**Records provided:**
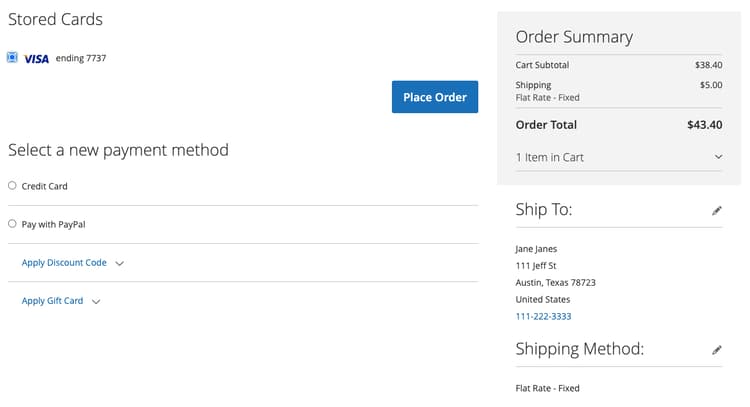The image size is (750, 407).
Task: Click the Flat Rate - Fixed shipping method text
Action: pos(547,388)
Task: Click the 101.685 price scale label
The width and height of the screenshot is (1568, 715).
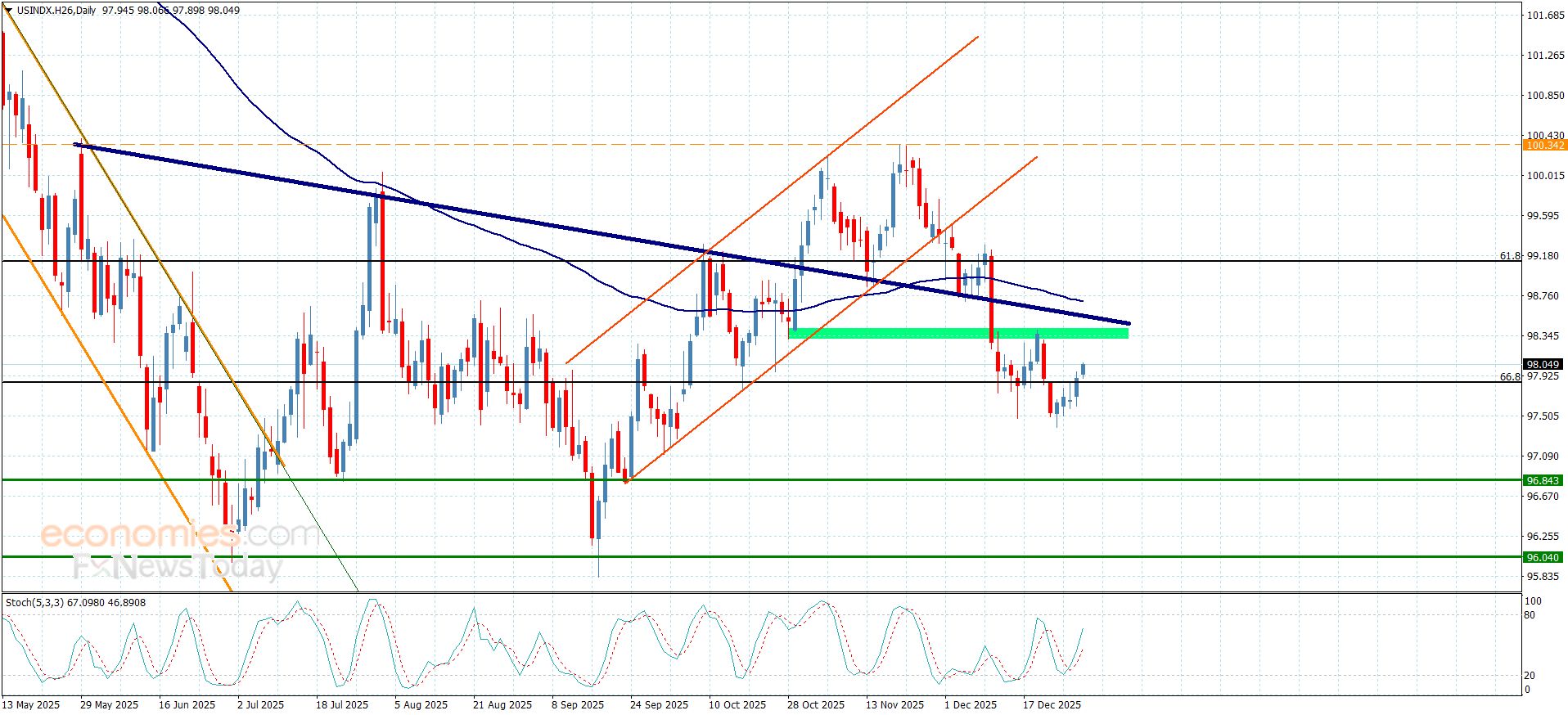Action: coord(1545,16)
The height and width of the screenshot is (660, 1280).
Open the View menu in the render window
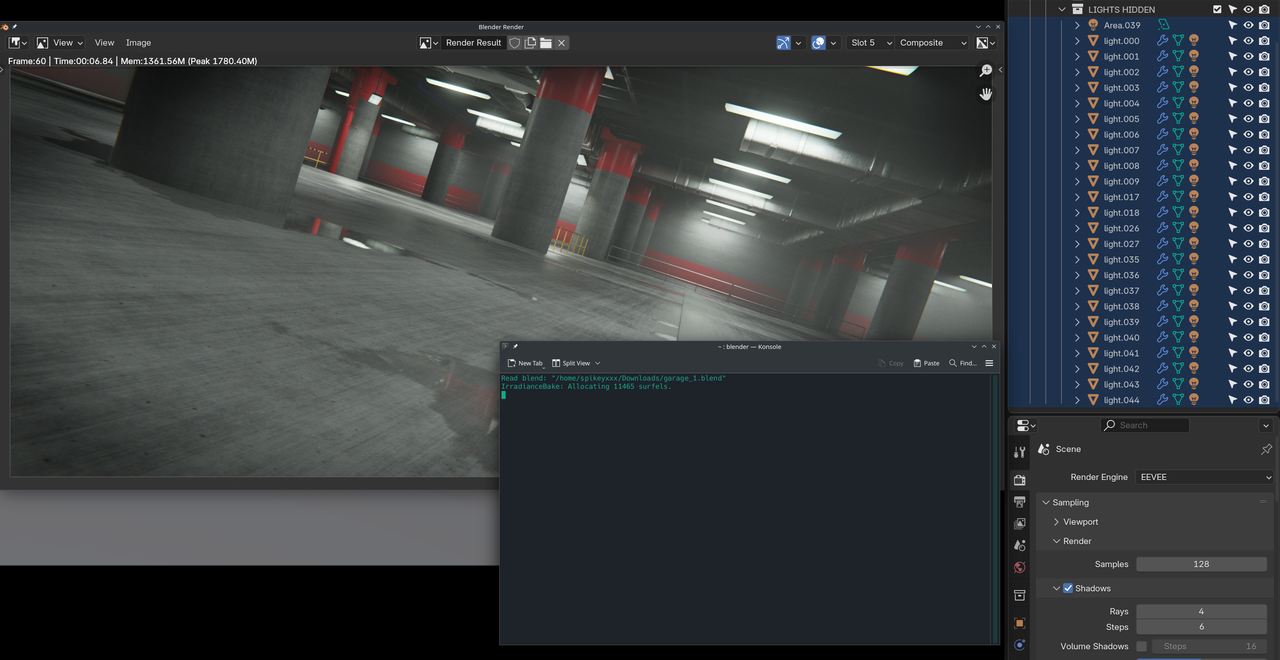click(104, 43)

**Problem details:** Starting at the line that contains "Task: Click the 101.685 price scale label", reproduce each line exactly through the end of the entries above, leaving every picture out.

**Output of the task:**
Task: Click the 101.685 price scale label
The width and height of the screenshot is (1568, 715).
Action: coord(1545,16)
The height and width of the screenshot is (660, 1280).
Open the View menu in the render window
click(104, 43)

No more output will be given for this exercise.